Selection:
———

Possibility of misreported performances due to skipping query image cropping

sungonce commented 2 years ago

Hello @feymanpriv, First of all, thank you for sharing good codes including this one :D

I saw the query image cropping issue on ROxford / RParis test presented by @andrefaraujo.

Using the code and R101 DOLG model weight you uploaded, I tried the ROxford5K / RParis6K experiment with query image cropping. The results were shown as below table: (5 multi-scale inference is applied follow your paper)

	ROxf-M	+1M	RPar-M	+1M	ROxf-H	+1M	RPar-H	+1M
DOLG-paper (maybe w/o query cropping)	81.5	77.4	91.0	83.3	61.1	54.8	80.3	66.7
DOLG-paddle-weight (w/o query cropping)	83.5	-	91.8	-	65.3	-	82.8	-
DOLG-paddle-weight (with query cropping)	82.2	74.0	91.1	80.7	64.4	51.4	81.9	63.2

The results of this experiment seem to indicate that the results of the paper may have been misreported.

p.s. DOLG incorporates CurricularFace Loss, not an ArcFace. However, the paper only describes ArcFace. It seems to need correction.

andrefaraujo commented 2 years ago

Thanks @sungonce for the experiments and for looping me in here!

Indeed as expected the numbers go down in the 1M evals. The numbers still look quite high to me, though, I wouldn't have expected such high performance in the 1M evals (but I could be wrong!). Anyway, it would be great if the authors @feymanpriv could re-run the experiments and confirm the results.

andrefaraujo commented 2 years ago

To explain my reasoning on why I wouldn't have expected such high DOLG performance in the 1M evals: if we look at Tab 1 in the DOLG paper, we see a huge difference between "R50-DELG(GLDv2-clean)" and "R50-DELG(GLDv2-clean)^r (reproduced)" in Section C of the table (8.7% in ROxfM, 8.09% in RParM, 8.8% in ROxfH, 15.9% in RParH). My understanding is that this difference is mainly due to query cropping (please correct me if I am wrong). So that's why I would have expected a larger drop when query cropping is done.

———

Data extract:
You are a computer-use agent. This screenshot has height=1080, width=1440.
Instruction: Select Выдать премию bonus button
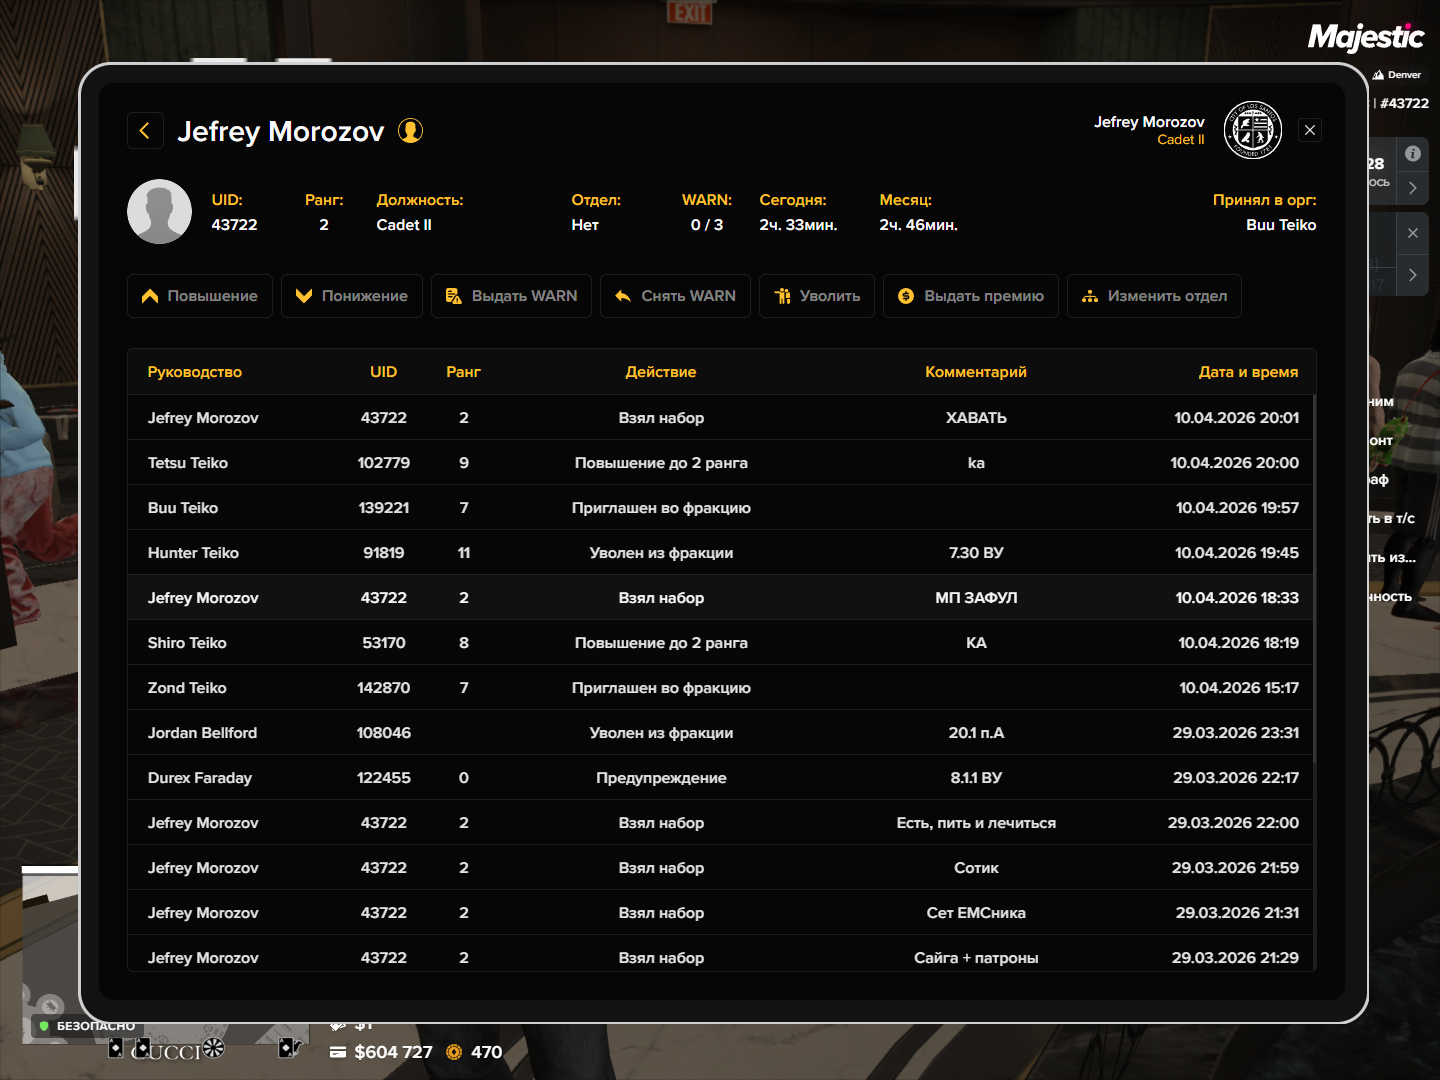coord(970,296)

———

Required tasks:
a) Render this sentence from the query-cropping thread in Spanish: "The results of this experiment seem to indicate that the results of the paper may have been misreported."
b) Reproduce the passage of the query-cropping thread starting with "Thanks @sungonce for" and going on through "confirm the results.".

Written answers:
a) Los resultados de este experimento parecen indicar que los resultados del artículo podrían haberse reportado de forma incorrecta.

b)
Thanks @sungonce for the experiments and for looping me in here!

Indeed as expected the numbers go down in the 1M evals. The numbers still look quite high to me, though, I wouldn't have expected such high performance in the 1M evals (but I could be wrong!). Anyway, it would be great if the authors @feymanpriv could re-run the experiments and confirm the results.